### Input data
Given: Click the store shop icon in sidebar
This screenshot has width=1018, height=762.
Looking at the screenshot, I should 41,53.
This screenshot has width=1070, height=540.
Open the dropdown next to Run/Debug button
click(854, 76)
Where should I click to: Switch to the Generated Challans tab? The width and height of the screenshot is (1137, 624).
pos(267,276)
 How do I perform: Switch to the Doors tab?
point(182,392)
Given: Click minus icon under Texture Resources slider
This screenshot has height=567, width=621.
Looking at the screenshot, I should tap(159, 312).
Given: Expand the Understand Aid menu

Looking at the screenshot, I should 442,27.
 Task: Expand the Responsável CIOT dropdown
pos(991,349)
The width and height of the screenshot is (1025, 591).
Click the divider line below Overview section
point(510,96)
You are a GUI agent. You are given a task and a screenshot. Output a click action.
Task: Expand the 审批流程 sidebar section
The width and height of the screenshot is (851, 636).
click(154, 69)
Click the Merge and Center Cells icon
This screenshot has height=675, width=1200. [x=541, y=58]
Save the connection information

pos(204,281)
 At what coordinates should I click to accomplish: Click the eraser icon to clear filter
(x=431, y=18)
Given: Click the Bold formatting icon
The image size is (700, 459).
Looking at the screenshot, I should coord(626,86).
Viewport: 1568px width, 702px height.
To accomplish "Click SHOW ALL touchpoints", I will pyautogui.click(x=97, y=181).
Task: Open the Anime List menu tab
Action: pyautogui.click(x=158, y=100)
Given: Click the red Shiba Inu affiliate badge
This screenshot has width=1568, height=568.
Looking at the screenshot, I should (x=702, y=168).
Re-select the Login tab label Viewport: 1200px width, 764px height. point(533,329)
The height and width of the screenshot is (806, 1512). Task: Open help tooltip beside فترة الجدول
######
◆ How to complete this task ◆
Scan the records above for the word "Viewport" and return every line where it occurs.

◆ Solution ◆
Viewport: 1568px width, 702px height.
Re-select the Login tab label Viewport: 1200px width, 764px height. point(533,329)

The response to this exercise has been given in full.